- YOUR INSTRUCTIONS: The lines you return must be all those in the data that hold the string "accomplish".

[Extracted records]

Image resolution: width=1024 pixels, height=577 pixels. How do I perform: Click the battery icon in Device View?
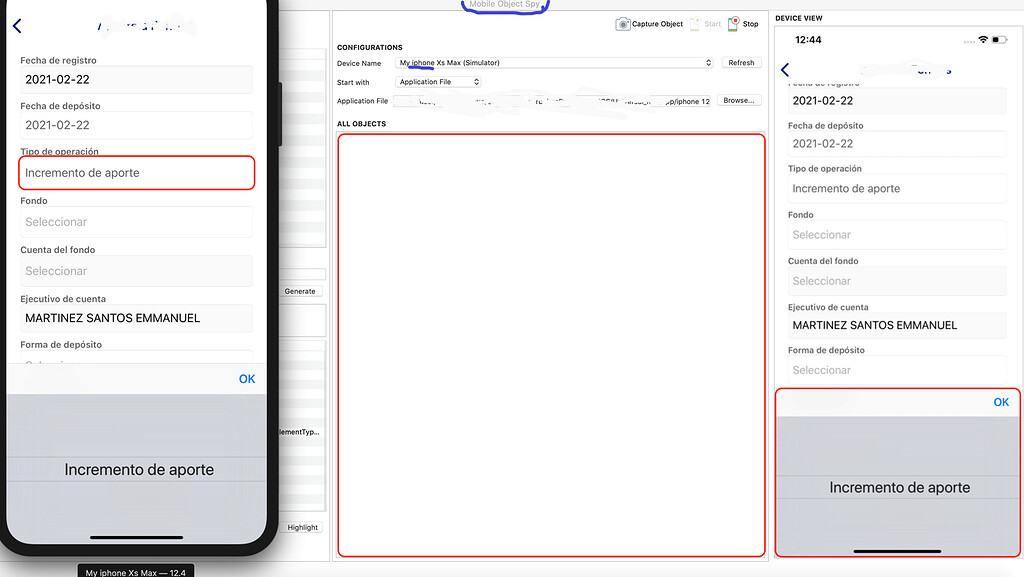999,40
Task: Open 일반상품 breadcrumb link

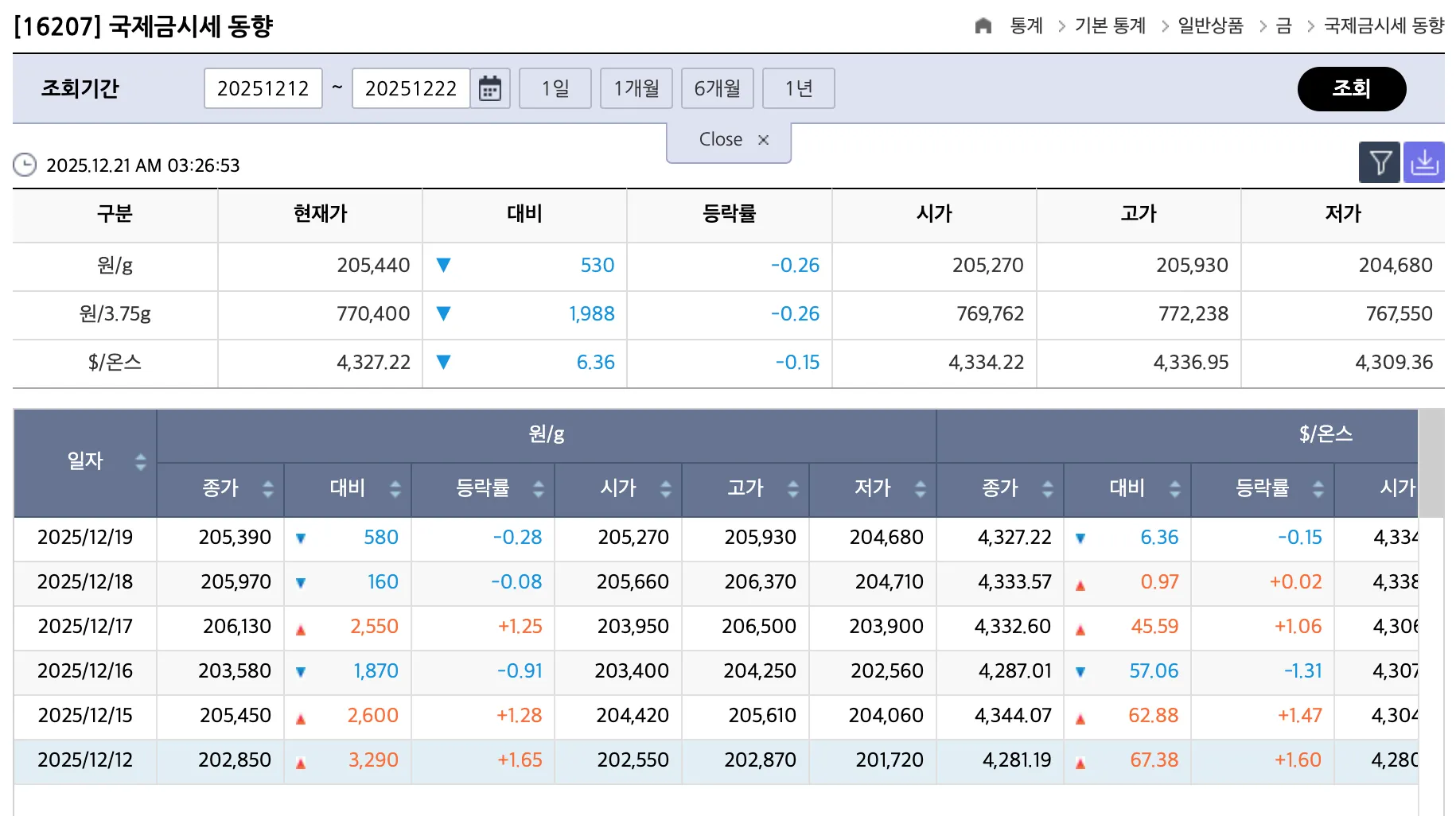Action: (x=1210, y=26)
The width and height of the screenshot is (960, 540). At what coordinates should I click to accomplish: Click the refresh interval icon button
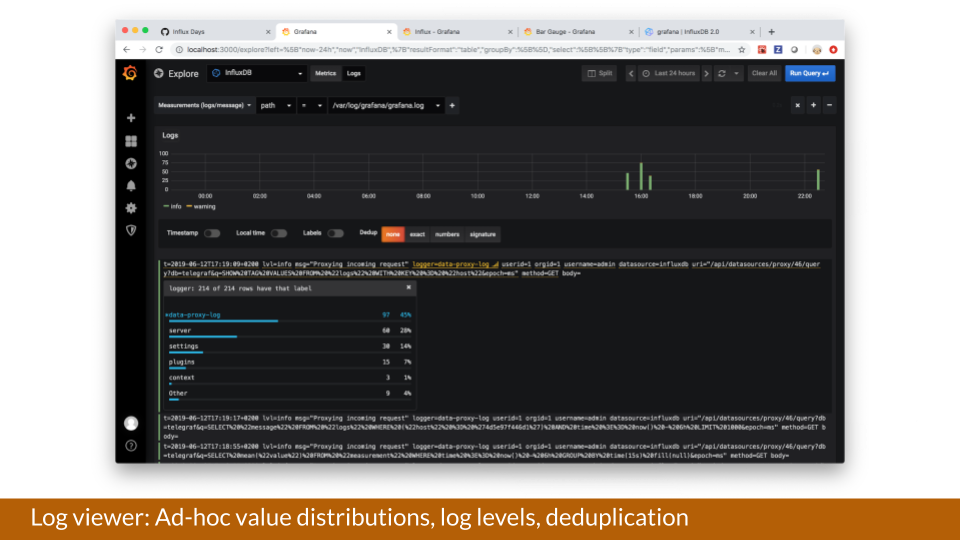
--
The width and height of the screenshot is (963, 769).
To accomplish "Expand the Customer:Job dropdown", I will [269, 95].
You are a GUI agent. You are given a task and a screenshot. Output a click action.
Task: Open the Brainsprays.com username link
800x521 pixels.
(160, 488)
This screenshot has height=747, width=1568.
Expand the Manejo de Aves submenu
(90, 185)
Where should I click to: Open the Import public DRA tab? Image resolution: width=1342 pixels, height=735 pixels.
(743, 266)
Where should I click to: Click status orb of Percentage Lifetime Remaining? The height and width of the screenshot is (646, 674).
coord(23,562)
--
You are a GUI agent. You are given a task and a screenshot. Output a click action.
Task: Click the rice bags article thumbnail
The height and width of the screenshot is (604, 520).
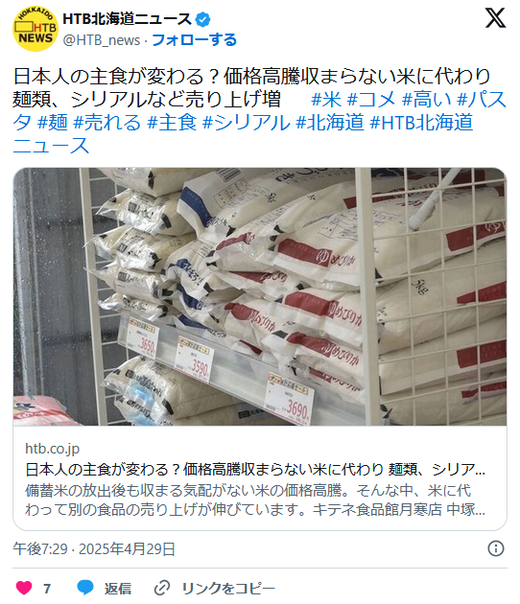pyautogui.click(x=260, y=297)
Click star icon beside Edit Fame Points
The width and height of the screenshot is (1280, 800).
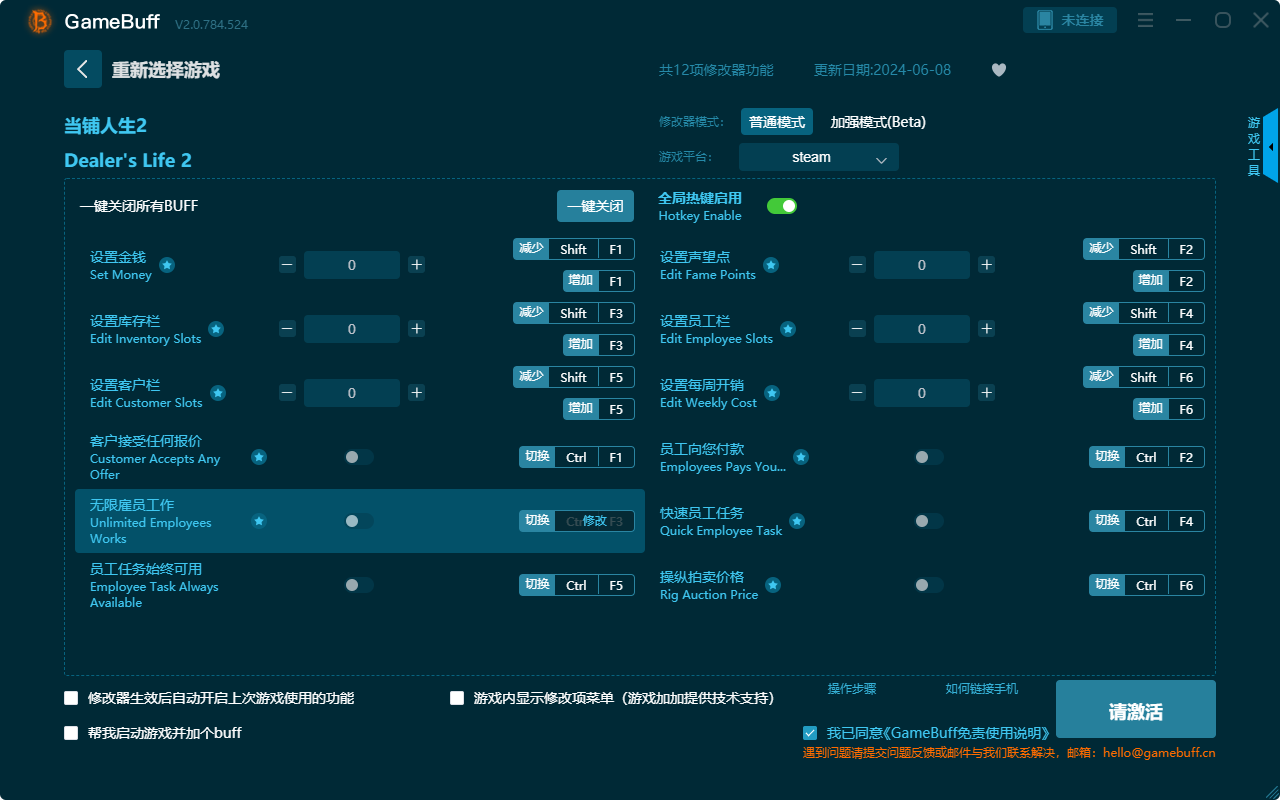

- OUTPUT OF THE EXERCISE:
The width and height of the screenshot is (960, 540). At what coordinates should I click to accomplish: Click the refresh interval icon button
To accomplish "Expand the Customer:Job dropdown", I will [269, 95].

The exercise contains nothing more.